Among those waiting is Juana Emilia Zamora, 71, a retiree with hypertension who lives on a monthly pension of 2,000 Cuban pesos, or less than four U.S. dollars. That is nowhere near enough to buy medicine on the black market, where prices have climbed beyond reach for many older Cubans. At Santa Cruz de Jerusalen, the aid comes without conditions, and the church has become a place where people still believe something will be handed over when they reach the front of the line.

The scene in Havana reflects a larger shift across the island. For decades after the 1959 revolution, the Catholic Church was sidelined as the state took control of education, healthcare, schools and many social programs. That changed gradually from the 1990s, when the end of state atheism and repeated economic shocks opened more space for religious institutions to take on social aid and even diplomatic mediation. Now, as shortages deepen, churches are not just filling gaps. They are functioning as an informal survival system.

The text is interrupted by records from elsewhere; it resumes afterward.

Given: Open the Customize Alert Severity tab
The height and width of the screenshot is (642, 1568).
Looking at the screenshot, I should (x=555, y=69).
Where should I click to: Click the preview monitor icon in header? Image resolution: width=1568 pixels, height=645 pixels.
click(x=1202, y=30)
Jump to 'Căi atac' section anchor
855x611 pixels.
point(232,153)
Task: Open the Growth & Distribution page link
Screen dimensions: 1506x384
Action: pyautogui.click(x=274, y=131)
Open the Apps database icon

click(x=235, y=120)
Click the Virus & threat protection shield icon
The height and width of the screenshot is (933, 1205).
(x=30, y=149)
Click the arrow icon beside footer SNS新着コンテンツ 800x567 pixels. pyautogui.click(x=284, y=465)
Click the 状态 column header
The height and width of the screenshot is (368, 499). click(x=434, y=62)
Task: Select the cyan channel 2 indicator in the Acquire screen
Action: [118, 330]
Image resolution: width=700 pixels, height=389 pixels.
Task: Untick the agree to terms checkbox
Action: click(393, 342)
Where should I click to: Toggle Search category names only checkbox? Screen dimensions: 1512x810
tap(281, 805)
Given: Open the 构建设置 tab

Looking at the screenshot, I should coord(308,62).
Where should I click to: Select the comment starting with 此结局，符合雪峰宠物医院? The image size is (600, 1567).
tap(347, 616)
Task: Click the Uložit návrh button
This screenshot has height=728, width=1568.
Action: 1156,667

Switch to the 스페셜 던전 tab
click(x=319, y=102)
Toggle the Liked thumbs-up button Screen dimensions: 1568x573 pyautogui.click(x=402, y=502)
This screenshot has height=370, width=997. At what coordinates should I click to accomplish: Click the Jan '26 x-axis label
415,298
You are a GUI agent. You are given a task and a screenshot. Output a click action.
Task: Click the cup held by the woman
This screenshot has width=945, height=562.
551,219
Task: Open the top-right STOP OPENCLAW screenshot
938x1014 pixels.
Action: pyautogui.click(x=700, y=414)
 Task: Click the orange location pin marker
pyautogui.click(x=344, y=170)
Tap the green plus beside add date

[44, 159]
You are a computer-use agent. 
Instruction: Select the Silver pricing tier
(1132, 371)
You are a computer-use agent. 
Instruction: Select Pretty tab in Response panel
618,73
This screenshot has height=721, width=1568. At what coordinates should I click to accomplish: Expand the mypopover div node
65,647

Caritas Cuba has become one of the most important pieces of that network. Established on 25 February 1991 by decree of the Conference of Catholic Bishops of Cuba, it operates in all 11 dioceses, giving the church a nationwide reach that few other non-state institutions can match. That structure matters in a country where fuel shortages, transport breakdowns, food inflation and rolling blackouts have made official delivery systems unreliable, and where reliable electricity itself has become uncertain in daily life.

The wider humanitarian picture remains severe. The United Nations said in April that Cuba’s needs were still acute despite limited fuel arrivals, and that an updated plan aimed to support around two million people across eight provinces. The UN has also said earlier planning for Hurricane Melissa covered more than 2.2 million affected people, underscoring how the island’s present hardship now sits on top of storm damage from late 2025.

The church’s role has also drawn in outside actors. Washington has turned to the Catholic Church and Cáritas as a non-state partner in distributing $9 million in humanitarian aid for Hurricane Melissa victims, though that aid has been slow to reach remote villages. Cuban bishops warned in January of the risk of chaos and violence after the cut in oil supplies, and a Havana priest described the church in February as a sign of hope and comfort in a frankly difficult situation. In a country where the state once defined the social contract, the first responder is increasingly the parish.